Fair values - financial liabilities measured at amortised cost
Optomed considers that the carrying amounts of the financial liabilities measured at amortised cost substantially equal to their fair values. This estimate corresponds to the fair value hierarchy Level 3, as the measurement of the said liabilities is based on Optomed management view.
Financial covenant
Optomed's borrowings from financial institutions contain a financial covenant (equity ratio) and Optomed also has to meet certain key operative targets. The borrowings will be repaid in accordance with the new repayment schedule.
Optomed has to comply with the financial covenant terms specified in the loan agreement terms at the financial year-end. Equity ratio is calculated in FAS figures using the agreed formula.
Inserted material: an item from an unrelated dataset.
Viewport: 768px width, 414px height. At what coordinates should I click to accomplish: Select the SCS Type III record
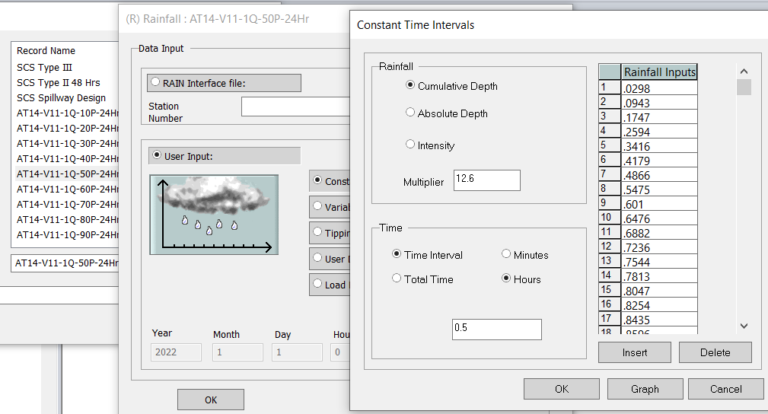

The table below summarises the Group's financial covenant term and compliance during reporting period.
Equity ratio |
||||||||
Covenant term | Actual ratio | Applicable level | ||||||
At June 30,2021 | 35 % | 68.87 % | Optomed Group | |||||
At June 30, 2020 | 25 % | 70.18 % | Optomed Group | |||||
At December 31, 2020 | 25 % | 69,03 % | Optomed Group | |||||
Related party transactions
In thousands of euro | Revenues | Trade receivables | Other expenses |
Jan 1 - Jun 30 2021 | 1,734 | 2,477 | -48 |
Jan 1 - Jun 30 2020 | 773 | 467 | -30 |
Jan 1 - Dec 31 2020 | 2,685 | 1,389 | -103 |
Revenues and trade receivables relate to the major shareholders of Optomed Plc considered to be related parties to the parent company.
Other expenses consist of consulting fees and travel expenses paid to the Chairman of the Board of Directors.
Events after the review period
There were no significant events after the reporting period.